»»

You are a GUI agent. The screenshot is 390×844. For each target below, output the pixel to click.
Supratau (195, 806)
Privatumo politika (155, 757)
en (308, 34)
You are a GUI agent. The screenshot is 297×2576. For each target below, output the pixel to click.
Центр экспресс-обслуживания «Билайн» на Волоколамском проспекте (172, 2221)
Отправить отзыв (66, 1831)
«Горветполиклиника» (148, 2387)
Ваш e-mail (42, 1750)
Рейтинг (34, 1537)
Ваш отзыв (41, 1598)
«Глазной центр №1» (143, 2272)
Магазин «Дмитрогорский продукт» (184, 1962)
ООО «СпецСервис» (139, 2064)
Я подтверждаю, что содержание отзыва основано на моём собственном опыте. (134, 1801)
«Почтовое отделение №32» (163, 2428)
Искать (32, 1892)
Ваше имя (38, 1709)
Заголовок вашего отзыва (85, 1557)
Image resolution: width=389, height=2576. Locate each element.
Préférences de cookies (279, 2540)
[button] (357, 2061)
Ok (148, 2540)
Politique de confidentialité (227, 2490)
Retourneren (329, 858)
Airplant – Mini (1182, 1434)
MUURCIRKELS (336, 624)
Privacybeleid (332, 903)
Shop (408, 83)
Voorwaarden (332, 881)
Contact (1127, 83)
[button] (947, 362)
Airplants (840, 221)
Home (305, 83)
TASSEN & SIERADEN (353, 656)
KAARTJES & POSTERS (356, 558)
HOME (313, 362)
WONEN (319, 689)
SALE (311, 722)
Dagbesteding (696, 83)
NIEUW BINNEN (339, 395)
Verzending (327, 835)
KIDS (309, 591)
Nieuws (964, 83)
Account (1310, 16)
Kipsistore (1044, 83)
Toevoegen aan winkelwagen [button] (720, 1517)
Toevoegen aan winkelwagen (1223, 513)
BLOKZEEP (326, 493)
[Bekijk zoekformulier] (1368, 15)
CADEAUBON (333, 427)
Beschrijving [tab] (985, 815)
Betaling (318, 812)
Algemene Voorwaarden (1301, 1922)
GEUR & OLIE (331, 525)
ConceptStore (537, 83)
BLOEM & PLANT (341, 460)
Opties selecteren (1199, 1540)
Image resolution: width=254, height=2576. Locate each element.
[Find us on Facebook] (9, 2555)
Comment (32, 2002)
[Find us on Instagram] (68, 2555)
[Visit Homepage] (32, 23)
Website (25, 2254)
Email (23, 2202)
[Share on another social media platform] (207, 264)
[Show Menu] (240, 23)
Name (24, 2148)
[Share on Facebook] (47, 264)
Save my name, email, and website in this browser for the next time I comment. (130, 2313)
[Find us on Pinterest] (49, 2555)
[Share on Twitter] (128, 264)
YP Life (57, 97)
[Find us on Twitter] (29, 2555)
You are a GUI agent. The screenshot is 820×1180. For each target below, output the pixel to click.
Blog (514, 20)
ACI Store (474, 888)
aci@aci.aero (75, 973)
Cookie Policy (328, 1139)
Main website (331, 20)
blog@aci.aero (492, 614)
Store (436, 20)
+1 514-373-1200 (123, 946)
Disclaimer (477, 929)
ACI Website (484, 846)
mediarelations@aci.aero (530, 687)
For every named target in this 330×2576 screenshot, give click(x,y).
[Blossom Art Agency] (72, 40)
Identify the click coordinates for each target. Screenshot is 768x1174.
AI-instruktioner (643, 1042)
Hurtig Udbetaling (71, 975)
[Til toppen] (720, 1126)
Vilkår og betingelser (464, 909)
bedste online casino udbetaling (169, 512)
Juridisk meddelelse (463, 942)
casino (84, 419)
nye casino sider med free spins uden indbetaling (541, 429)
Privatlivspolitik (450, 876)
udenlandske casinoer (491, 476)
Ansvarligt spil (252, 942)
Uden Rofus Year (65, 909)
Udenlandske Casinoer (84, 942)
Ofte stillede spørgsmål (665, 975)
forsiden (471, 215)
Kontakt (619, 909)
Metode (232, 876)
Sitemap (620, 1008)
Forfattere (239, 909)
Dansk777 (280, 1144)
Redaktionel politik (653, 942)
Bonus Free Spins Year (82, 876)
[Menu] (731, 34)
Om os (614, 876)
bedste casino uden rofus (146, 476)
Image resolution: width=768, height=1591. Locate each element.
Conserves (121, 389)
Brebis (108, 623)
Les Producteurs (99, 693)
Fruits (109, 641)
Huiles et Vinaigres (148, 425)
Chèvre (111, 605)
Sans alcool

««

Problem statement: Gather every line from the entries above where the word "Share" appears, and copy them.

Result of the task:
[Share on another social media platform] (207, 264)
[Share on Facebook] (47, 264)
[Share on Twitter] (128, 264)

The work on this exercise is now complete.